To the '90s millennials and younger, he’s best known for his soundtrack work. In addition to some full-length efforts, the younger among us know him best for his cover of The Magnetic Fields' “The Book of Love” for its use in the original cast finale of the NBC/ABC comedy “Scrubs” and for his Grammy Award-winning and Oscar Award-nominated “Down to Earth" for the 2008 Pixar film “Wall-E.”
Those are great examples of how his music is intwined with visual art. So didn't mark Gabriel's emergence as a visual/audio artist, but it remains his apex.
MTV once claimed his unforgettable video for “Sledgehammer” was the most-played clip in the network’s history. Seeing as MTV doesn't play videos much these days, I'm inclined to believe that record still stands.

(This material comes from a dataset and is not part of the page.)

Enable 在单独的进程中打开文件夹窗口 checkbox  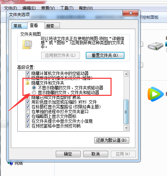point(28,112)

The "Sledgehammer" video combined claymation and stop-motion animation to send the singer on a visual spectacle that had never been done before in a music video, especially at a time when the level of artistry in music videos wasn't as high as it is today. It won a record nine MTV Video Music Awards.

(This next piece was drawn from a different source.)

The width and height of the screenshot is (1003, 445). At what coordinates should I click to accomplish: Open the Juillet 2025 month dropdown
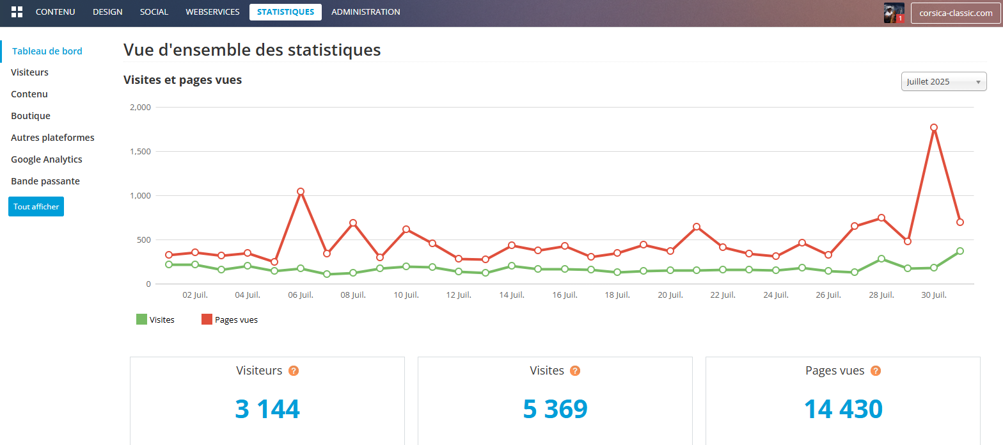pos(944,81)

With that sort of pedigree, it's unsurprising that Gabriel's music has continued to find a marriage with visual mediums, to provide the inspiration to bring teenage lovers back together or help describe the return of humans to earth.
Although his output of studio albums has slowed during the past 25 years, references to Gabriel's impact and legacy as a visual and audio creative force can pop up in the most unlikely of places, even inside the walls of Litchfield Penitentiary on “Orange Is the New Black.”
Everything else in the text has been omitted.